***** EXCERPT PROVIDED

In the famous Broadway play, My Fair Lady, there is a song that has these lyrics repeated several times throughout :
I'm getting married in the morning! Ding dong!
The bells are gonna chime. Pull out the stopper!
Let's have a whopper! But get me to the church on time!
If they ever write a musical show about the wedding that Gloria and I so lovingly arranged and shared, that last line will have to be changed to:
But get me to the garage on time!
That's right. We got married in a garage. Before you get the wrong idea about a couple of auto mechanics tying the knot, let me assure you that it was actually quite an elegant affair. The garage was part of a large house on a banana plantation on the outskirts of Tapachula. It could have held three, perhaps four, cars, so there was ample space enough to accommodate the invited guests. There were walls on either side, but the back had no wall, being open to lovely green plants of a tropical nature. Truly God had provided His part of the decorations, therefore it didn't cost anything. (See photographs below.)
Gloria and Terry and the "readers",
prior to the ceremony
The view from the back of the garage
How this all transpired requires some explanation. Recall, that I earlier stated that we had planned to be wed inside the Institute itself, on June 27, 1981. As sometimes things happen to alter one's desired path, so it was this time. A difference of opinion about some matter - which I can't even recall now - occurred between me and Andrea, the daughter of the institute's owners. Regardless of what it was, the outcome was that we needed to find another place to hold the ceremony.

**********
***** DATA BLOCK

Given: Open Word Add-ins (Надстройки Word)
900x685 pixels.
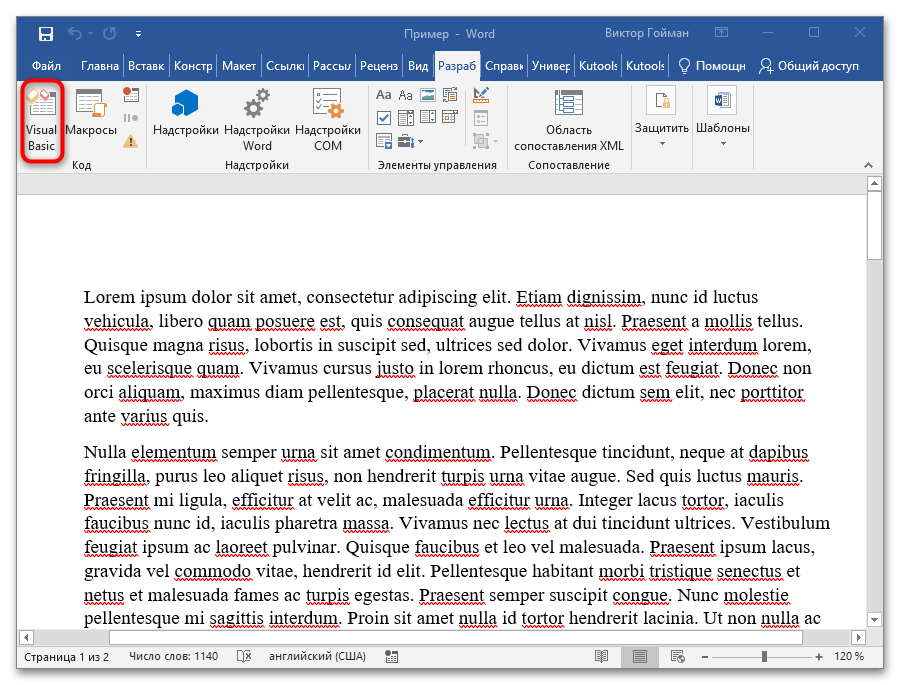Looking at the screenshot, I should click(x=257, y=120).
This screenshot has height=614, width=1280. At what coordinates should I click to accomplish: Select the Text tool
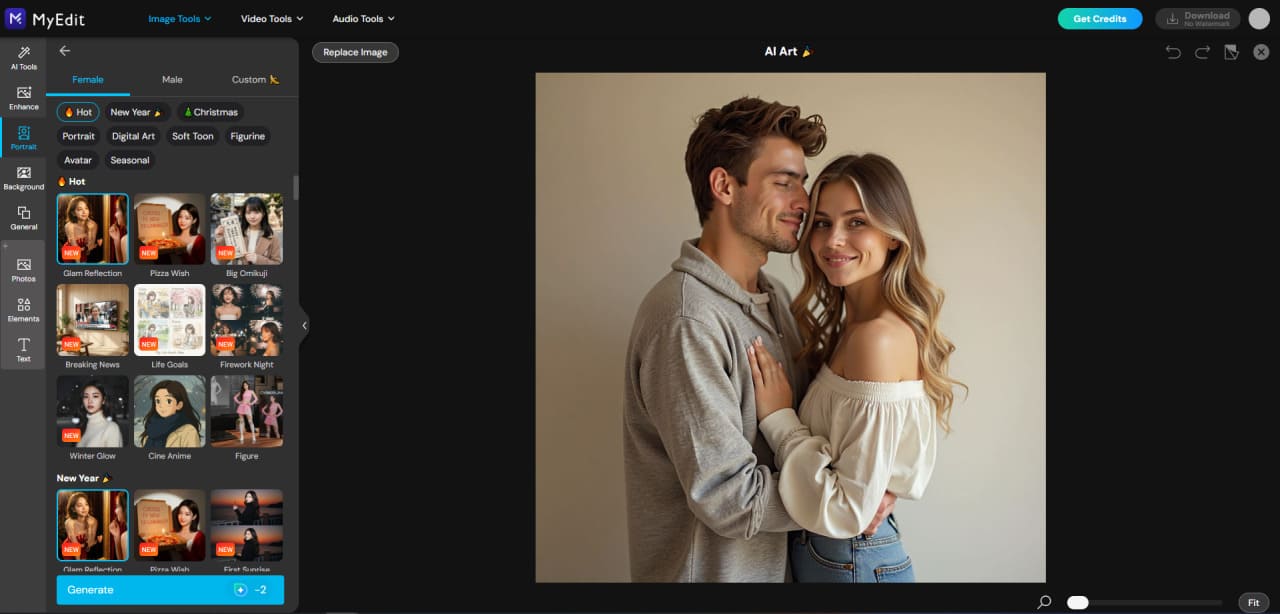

**********

**DIRECTION**: Copy out the whole garage-wedding story above, word for word and in its original order.

**THE ANSWER**:
In the famous Broadway play, My Fair Lady, there is a song that has these lyrics repeated several times throughout :
I'm getting married in the morning! Ding dong!
The bells are gonna chime. Pull out the stopper!
Let's have a whopper! But get me to the church on time!
If they ever write a musical show about the wedding that Gloria and I so lovingly arranged and shared, that last line will have to be changed to:
But get me to the garage on time!
That's right. We got married in a garage. Before you get the wrong idea about a couple of auto mechanics tying the knot, let me assure you that it was actually quite an elegant affair. The garage was part of a large house on a banana plantation on the outskirts of Tapachula. It could have held three, perhaps four, cars, so there was ample space enough to accommodate the invited guests. There were walls on either side, but the back had no wall, being open to lovely green plants of a tropical nature. Truly God had provided His part of the decorations, therefore it didn't cost anything. (See photographs below.)
Gloria and Terry and the "readers",
prior to the ceremony
The view from the back of the garage
How this all transpired requires some explanation. Recall, that I earlier stated that we had planned to be wed inside the Institute itself, on June 27, 1981. As sometimes things happen to alter one's desired path, so it was this time. A difference of opinion about some matter - which I can't even recall now - occurred between me and Andrea, the daughter of the institute's owners. Regardless of what it was, the outcome was that we needed to find another place to hold the ceremony.